Dalle ricerche effettuate risulta che quanto più a lungo dura il transito dei migranti, tanto più aumenta la probabilità che essi cadano preda dello sfruttamento criminale. Per assicurare standard minimi di sicurezza occorre rafforzare le operazioni di soccorso dell’Unione europea e ampliare la loro copertura geografica.

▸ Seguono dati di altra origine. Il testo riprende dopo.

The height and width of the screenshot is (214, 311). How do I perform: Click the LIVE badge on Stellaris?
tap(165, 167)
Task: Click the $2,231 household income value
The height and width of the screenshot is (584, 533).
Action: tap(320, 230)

Cooperazione e coordinamento
Tra tutte le parole magiche utilizzate per descrivere politiche efficaci di lotta alla tratta di esseri umani, queste sono le più importanti. La cooperazione tra paesi di origine, di transito e di destinazione e tra gli attori interessati in ciascun paese è fondamentale. I requisiti primari sono una strategia globale e a lungo termine per far fronte alle cause e alle conseguenze dell’attuale afflusso di migranti, adeguati sforzi in campo diplomatico e politico, nonché il miglioramento e l’armonizzazione dei sistemi di asilo e di reinsediamento.
Investimenti
Al fine di promuovere la pace e la stabilità sono necessari investimenti e programmi a breve e a lungo termine che creino valide opportunità di occupazione e di sviluppo economico nei paesi di origine.

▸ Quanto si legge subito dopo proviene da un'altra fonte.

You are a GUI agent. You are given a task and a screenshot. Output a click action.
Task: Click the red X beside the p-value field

Analisi delle cause principali
Si dovrebbero condurre studi sulla natura e sull’incidenza del traffico di persone e della riduzione in schiavitù nelle zone colpite da conflitti e da guerre. Occorre studiare, analizzare e rispecchiare nelle politiche e nelle legislazioni le cause primarie – gli indicatori della tratta e i relativi rischi. In caso contrario, le guerre, le ondate migratorie e le catastrofi ambientali che sono alla base della crisi attuale continueranno a ripetersi e a espandersi.

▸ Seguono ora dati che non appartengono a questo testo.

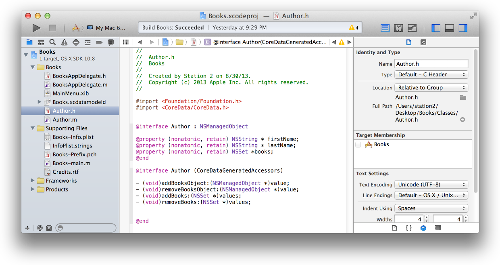Switch to the Version editor
This screenshot has width=500, height=265.
412,28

Procedure standard di asilo
I paesi di destinazione devono concordare su procedure standard di asilo che tengano conto dei migliori interessi di tutti e garantiscano il rispetto del diritto d’asilo come sancito nella Dichiarazione universale dei diritti dell’uomo e nella Carta dei diritti fondamentali dell’Unione europea. Deve essere previsto un adeguato processo di selezione e di identificazione. Le persone in fuga da conflitti, le vittime di tratta e di schiavitù, le donne e i bambini e altri gruppi vulnerabili richiedono un’attenzione particolare.
Utilizzo del capitale intellettuale
Il capitale intellettuale dei rifugiati e dei richiedenti asilo dovrebbe essere utilizzato e valorizzato come risorsa sia nei paesi di asilo, per alleviarne i problemi e soddisfare le specifiche esigenze di impiego, sia nei paesi d’origine, dopo il loro rientro. Offrire ai rifugiati, nella misura consentita dal loro potenziale, formazione in settori innovativi orientati al mercato che possano poi condividere con il loro paese di origine, può essere un buon investimento. Nei molti paesi in cui mi sono recata in qualità di Relatore speciale delle Nazioni Unite ho assistito a situazioni di conflitto latenti nei campi profughi in cui le persone dotate di competenze e formazione non venivano affatto coinvolte. Un impiego efficace del capitale umano è uno strumento prezioso per rafforzare la protezione e l’armonia nelle società.
La crisi attuale è una crisi dei diritti umani e un banco di prova importante per il sistema di valori al quale tutti noi aderiamo. Occorre una cooperazione a livello politico basata su valori universali condivisi e una forte volontà della classe politica. Sono in gioco la vita e la dignità umane, i nostri beni più preziosi, e si dovrebbe compiere ogni sforzo per passare dai conflitti a una pace sostenibile.
Gulnara Shahinian è ex Relatore speciale delle Nazioni Unite sulle forme contemporanee di schiavitù, sulle sue cause e sulle sue conseguenze.